Last week a female Painted Bunting was reported from Evergreen Cemetery in Brighton. While not as gaudy as the males of their species, female Painted Buntings are still a pretty green (one of the only all-green birds in North America), not to mention quite rare in Massachusetts. I had a window of about three hours between classes, carefully planned my bus route, and realized I had just enough time to make the chase. I packed up, rechecked the listserv... and saw that the bird had not been since since early that morning, despite a number of birders looking. Skeptical of my ability to find the bird in my narrow window of opportunity, I called off my expedition. And the bird wasn't seen for the rest of the day, vindicating that decision.

After a few days without reports and stormy weekend, I had assumed the bird had either moved on or passed on, but yesterday morning Massbird once again had an email with the subject line "Painted Bunting Yes." This time I had a full afternoon, and Harold and I set off on the 86 bus into the wilds of Boston.

After a surprisingly quick bus ride and a brief walk, we arrived at the cemetery, where a departing birder directed us to the bunting spot but warned that it had flown out of view recently.
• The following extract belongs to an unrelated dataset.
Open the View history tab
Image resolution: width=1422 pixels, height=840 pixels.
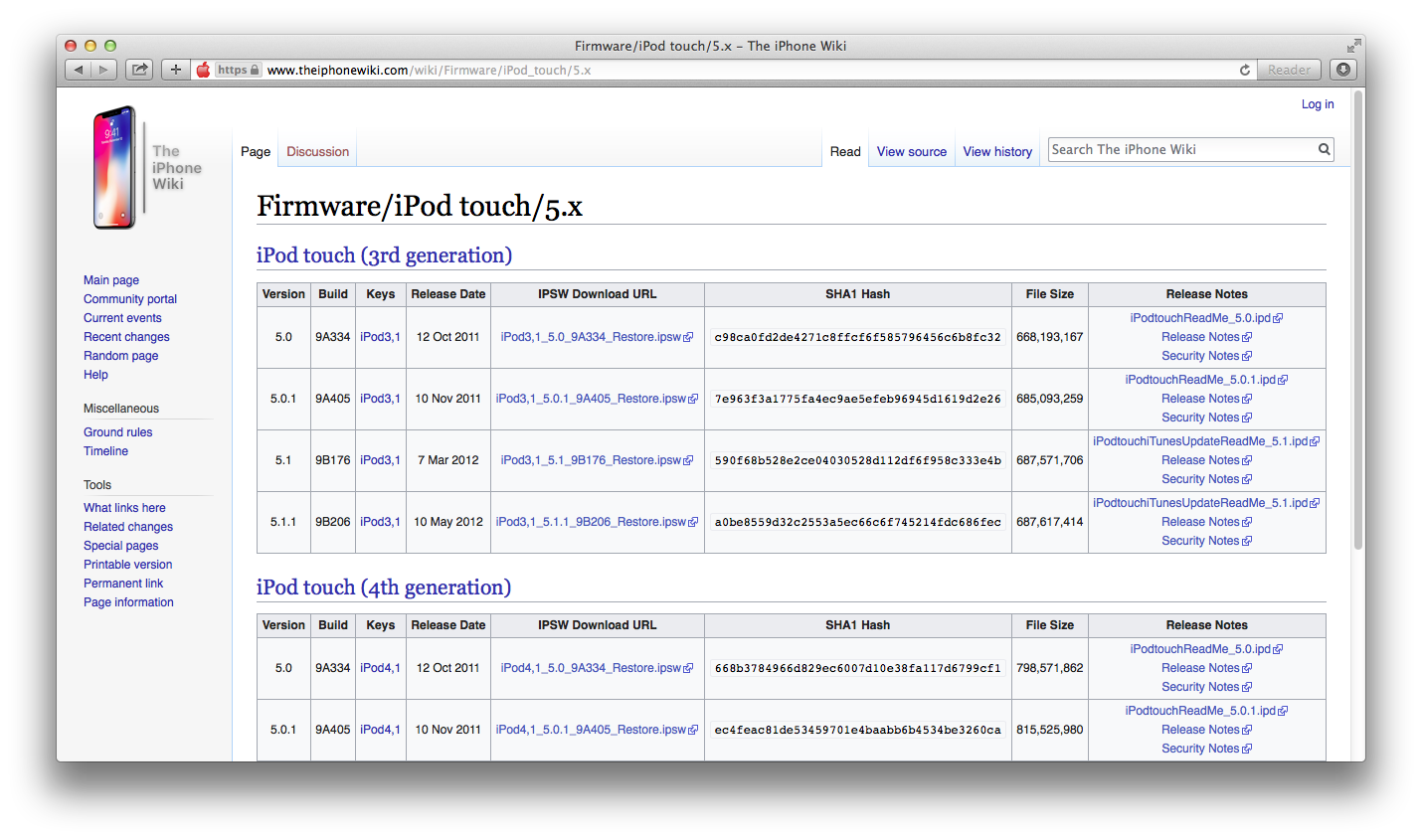click(997, 152)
We had also heard that the bird was tough to find, hiding in the bushes and staying out of sight, and were prepared for a long search.

When we approached the dumpster marking the general area where the bunting had been seen, a backlit bird flew up out of the brush. Harold and I turned to each other: "Did that bird look weird to you?" "Yeah." "Did it look green?" "Yeah..."

But we hadn't seen exactly where it had landed, and weren't positive it was our target anyway. We began scanning the thickets. I hadn't been looking for 30 seconds when I noticed bright green blob perched on a foxtail a foot of the group right in the open. Got it!
Hard to mistake this gal for anything else
Contrary to reports, the bunting sat in plain view for the entire time we were there (more than half an hour), flying no more than a couple feet to adjust its perch. It was hilarious to watch it feed on various grasses: it was light enough to stand on a single stalk, but not without bending it dramatically. As it plucked seeds it bounced, and when it adjusted position it bungeed up and down wildly.
A precarious perch
Dark grass green above, with green-tinged yellow underparts and a pale eye ring, its color was vivid but clearly for camouflage, unlike than the technicolor hues its male counterparts display. The color would seem to make sense: there's a lot more green vegetation in its normal range than the ranges of its brown female bunting relatives. But like other Passerina buntings, it did flick its tail back and forth compulsively.

The bird was so cooperative that we turned away from it to search the area for sparrows. The search was unsuccessful, but every time we checked back on the bunting it was still there, chowing down. After getting more than our fill, we headed down the road to the Chestnut Hill Reservoir. Along the way we ran into another birder who had missed the bunting earlier in the week. We went briefly back to the dumpster, and there it was, right where we had left it.

Acrobatic snacking
The reservoir was covered in ducks, almost entire Ruddy Ducks, comical small divers with spiked-up tails. A pair of Buffleheads were mixed in with over 200 ruddies. For other waterfowl, a small Canada Goose was briefly interesting but we couldn't turn it into a Cackling. On the way pack we picked up a pair of American Coots, then caught the bus back to Harvard Square. Another late fall day, another very nice rarity!